Record excerpts >>
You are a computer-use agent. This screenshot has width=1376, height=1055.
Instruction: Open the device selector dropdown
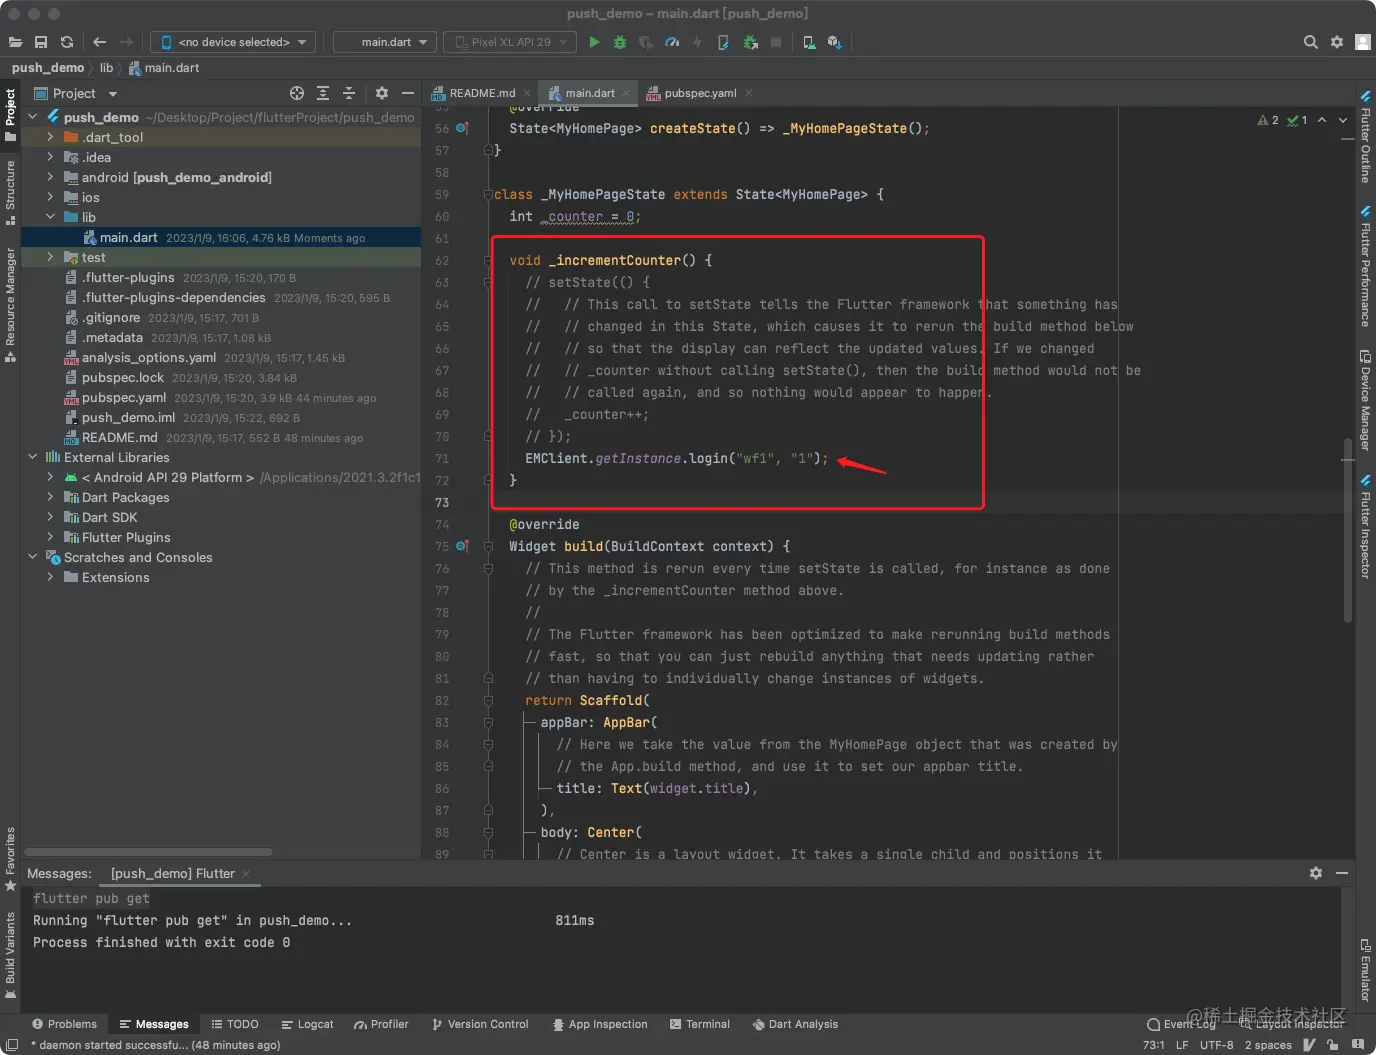(x=234, y=42)
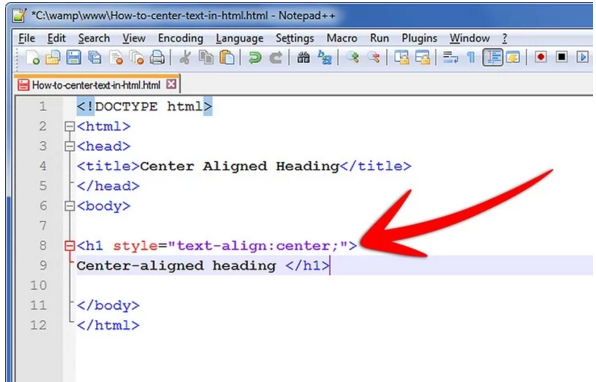This screenshot has width=596, height=382.
Task: Open Find using the binoculars icon
Action: (x=303, y=58)
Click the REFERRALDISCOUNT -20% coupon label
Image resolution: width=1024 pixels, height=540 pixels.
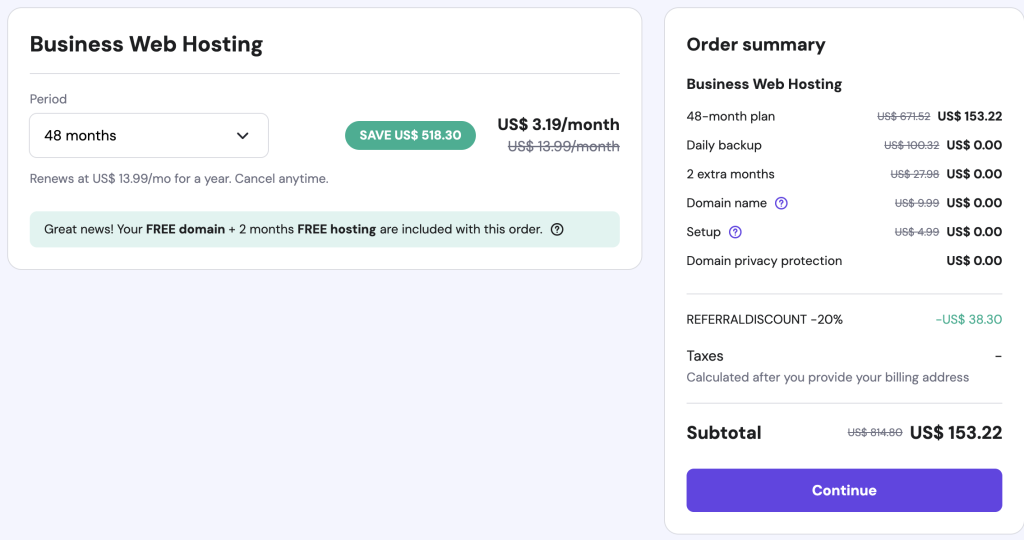[x=765, y=320]
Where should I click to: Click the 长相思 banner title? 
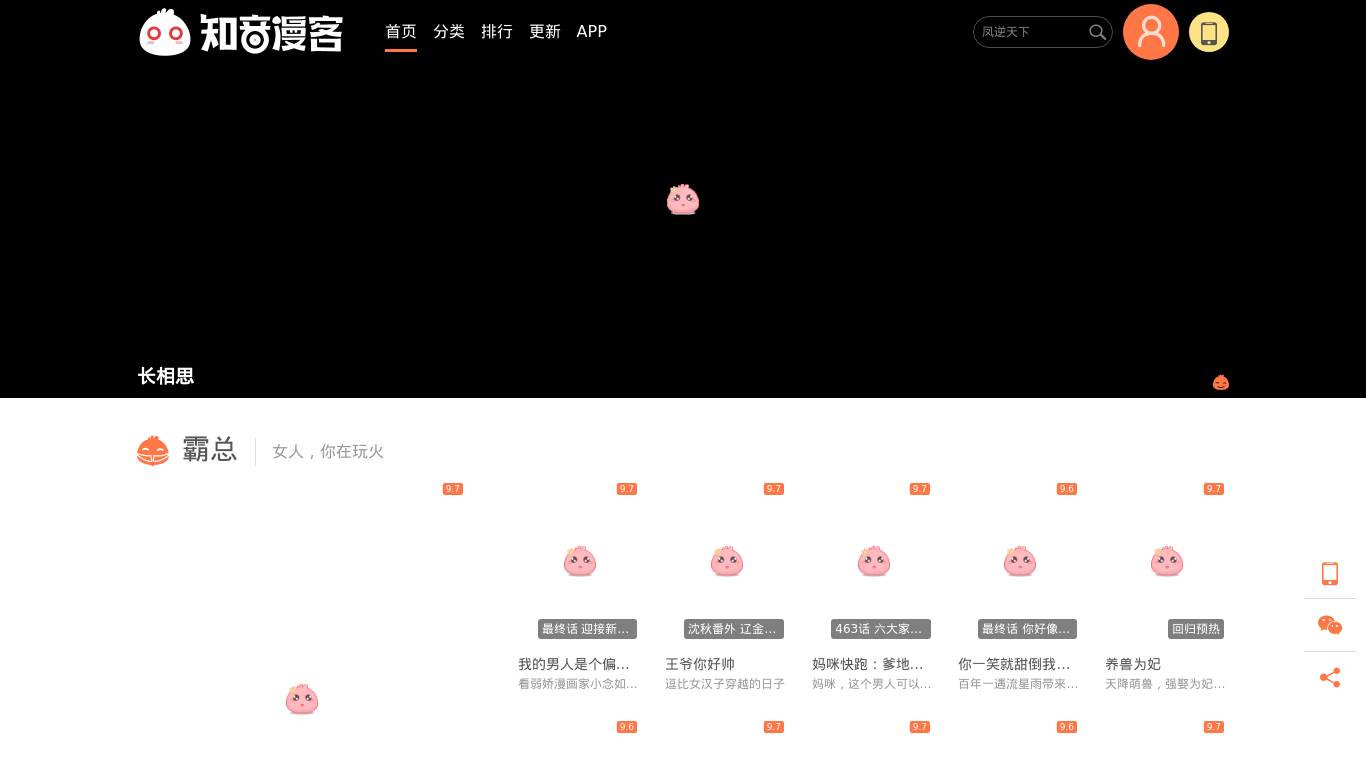click(x=166, y=376)
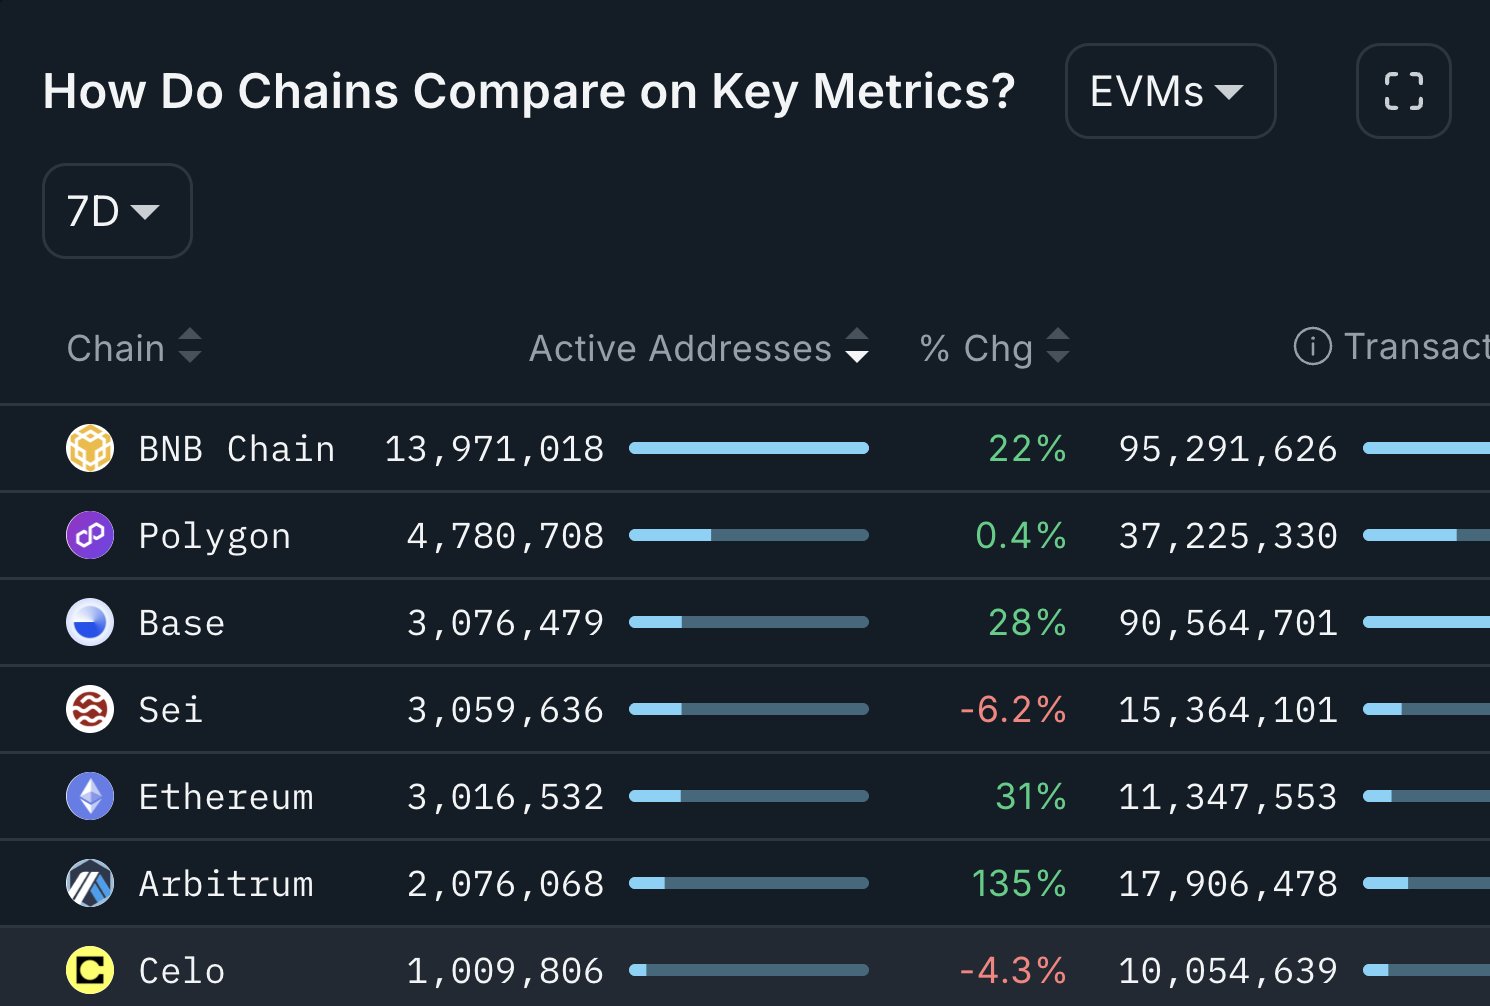
Task: Click Polygon's 4,780,708 active addresses value
Action: coord(505,536)
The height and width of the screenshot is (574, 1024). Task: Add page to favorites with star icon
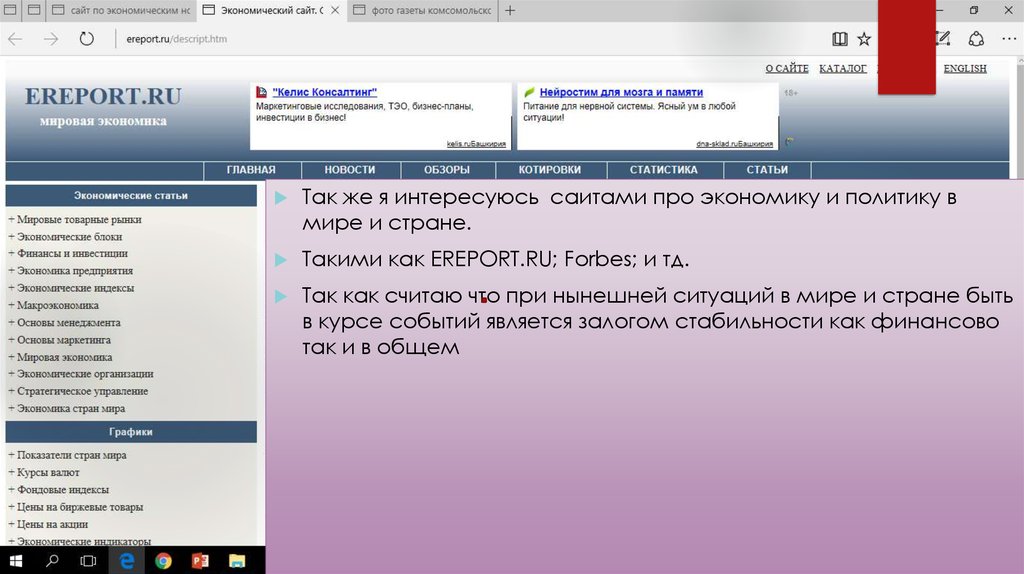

Activity >> Beginning with the line that contains "Click the REFERRALDISCOUNT -20% coupon label" in the data above, please copy each line exactly until the last line, both ends included, skipping any pictures.

Output for this task >>
Click the REFERRALDISCOUNT -20% coupon label
Image resolution: width=1024 pixels, height=540 pixels.
[x=765, y=320]
Where should I click to: Click the 长相思 banner title? 
click(x=166, y=376)
Task: Click Polygon's 4,780,708 active addresses value
Action: coord(505,536)
The height and width of the screenshot is (574, 1024). Task: Add page to favorites with star icon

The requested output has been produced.